Although Thompson believes the Times has hired the journalistic storytellers and has advertiser relationships that allow it to build and sustain native advertising, critics raise red flags. They chorus: like advertorials, these can compromise the integrity of both the media and the brand. Another enormous impediment, says Rob Fishman of Niche, a software company that recruited influencers to market native ads and was sold to Twitter, is scale. Because native ads have to be shaped differently for each platform, targeted to various audience segments, are not as repeatable, and each has to endure a laborious storytelling process, he says, “Native is the enemy of scale. The monolithic ad model breaks down.”

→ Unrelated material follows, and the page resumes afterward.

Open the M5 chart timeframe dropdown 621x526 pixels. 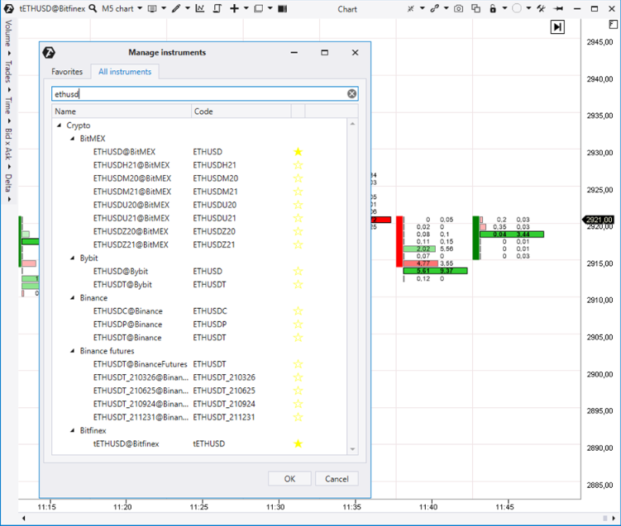[121, 9]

As we’ve also seen, more and more, brands latch on to the idea of championing a larger movement or cause, extolling the good they do. This is not entirely new. Volvo in the 1980s chose not to compete with sleek car designs but to promote car safety; Ikea democratized stylish furniture for those with modest incomes; Patagonia flourished by conveying to consumers that it had a social purpose, using recycled bottles to make fleece jackets, employing solar power for their headquarters, donating a portion of their revenue to improve the environment. But the growing unpopularity of big business has prompted brands to dress differently. Every year Edelman issues what it calls its Trust Barometer, a global survey contrasting the level of trust toward business (and other institutions) of the “informed public” versus the “mass population.” In 2016, they reported a “significant divide,” with nearly two thirds of the “informed public” trusting business and other institutions and under half of the “mass population” sharing that trust, with the divide widening as the income gap spread. Brands that promote the good they do—as Unilever and P&G and Colgate did—seek to demonstrate that they value more than just making money. There’s a money reason for this as well. Vaseline or detergents or toothpaste are commodity products, with little to distinguish them.